Why do mainly venture capital backed provision own the NHS MEntal and community living and make millions profit, if there is insufficient money in it.
Quite the reverse, the UK healthcare system, particularly care sector has been promoted in investment mags as the hottest investment of the decade See my blog posts.
Hi Finola thanks for the comment – no they weren’t. My point isn’t that everything that’s wrong with the system is because of money far from it. Nor am I arguing that there isn’t any money in inpatient hospital provision. What I’m arguing is that if you want to change a system that is that large and with so many vested interests (as you point out) you have to invest in alternatives and especially in the work needed to get people out. The government has made no allowance for the cost of the hundreds of hours that it usually takes to get somebody back to their community. I’ve read some of your blog posts and I usually like them. Mark
Thank you for your comment. If you read thishttps://finolamoss.wordpress.com/2016/08/23/care-reform-136-million-to-move-ldautistic-from-public-nhs-units-to-community-living/ You will see now over 2 years ago 136 million has been given to help LAs move these people out of ATUs in any event it is the NHS via CCGs that fund. How is all this money made accountable by whom to whom particularly if we are to believe there is no NHS money,
You are not going to get alternative providers/invest in care provision, if there is only one ‘specialist provider’ under the Health and Social Care Act 2012, a CCG can commission and fund and this is what appears to be happening.

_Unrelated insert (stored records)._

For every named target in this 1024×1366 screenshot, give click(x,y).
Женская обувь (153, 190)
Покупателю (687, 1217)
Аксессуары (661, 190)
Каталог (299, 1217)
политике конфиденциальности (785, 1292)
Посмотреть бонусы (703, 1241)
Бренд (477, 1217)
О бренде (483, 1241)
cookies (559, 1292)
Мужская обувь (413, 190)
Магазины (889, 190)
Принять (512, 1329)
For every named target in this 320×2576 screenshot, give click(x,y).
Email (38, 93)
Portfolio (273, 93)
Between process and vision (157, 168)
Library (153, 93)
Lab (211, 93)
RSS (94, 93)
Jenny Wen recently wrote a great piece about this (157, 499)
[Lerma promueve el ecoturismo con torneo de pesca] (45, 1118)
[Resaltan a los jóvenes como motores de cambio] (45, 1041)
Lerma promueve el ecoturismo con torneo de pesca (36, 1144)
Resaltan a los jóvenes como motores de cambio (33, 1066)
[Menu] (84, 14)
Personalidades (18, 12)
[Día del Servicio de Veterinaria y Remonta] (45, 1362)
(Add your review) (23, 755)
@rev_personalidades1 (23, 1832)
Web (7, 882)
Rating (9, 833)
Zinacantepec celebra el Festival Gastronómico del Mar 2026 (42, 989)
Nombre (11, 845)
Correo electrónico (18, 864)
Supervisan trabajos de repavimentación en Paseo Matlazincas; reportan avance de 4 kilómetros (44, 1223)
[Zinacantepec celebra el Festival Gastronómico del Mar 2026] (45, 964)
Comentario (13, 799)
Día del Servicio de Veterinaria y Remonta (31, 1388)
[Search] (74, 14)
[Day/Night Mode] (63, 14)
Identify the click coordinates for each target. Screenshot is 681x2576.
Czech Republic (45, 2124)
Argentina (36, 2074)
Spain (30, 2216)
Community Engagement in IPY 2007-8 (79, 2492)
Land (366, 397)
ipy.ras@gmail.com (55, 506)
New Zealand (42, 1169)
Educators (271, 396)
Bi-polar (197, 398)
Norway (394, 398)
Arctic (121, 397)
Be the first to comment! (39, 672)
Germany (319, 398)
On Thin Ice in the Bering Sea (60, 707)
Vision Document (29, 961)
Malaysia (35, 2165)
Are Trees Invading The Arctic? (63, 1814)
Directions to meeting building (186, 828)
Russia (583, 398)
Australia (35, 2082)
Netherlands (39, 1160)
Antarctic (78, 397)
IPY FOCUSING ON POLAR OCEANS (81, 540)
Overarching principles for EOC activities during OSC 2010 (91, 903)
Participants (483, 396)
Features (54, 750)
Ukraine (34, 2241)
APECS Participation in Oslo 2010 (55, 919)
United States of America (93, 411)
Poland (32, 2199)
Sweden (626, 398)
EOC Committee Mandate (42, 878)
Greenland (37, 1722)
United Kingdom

The EOs of big players like Acadia/Cambian groups are making themselves directors (see company registers) of the smaller providers including charities and then taking them over. They have the big venture capital bucks to do this. So there is no hope for any other alternative provision. This is the horror and what government intend.
What I would say though – is that the additional funding that local authorities have received has to be set against the 6bn in social care budget – so whilst £136 million may seem like a lot (and it is) it simply disappears into the black hole of local authority underfunding.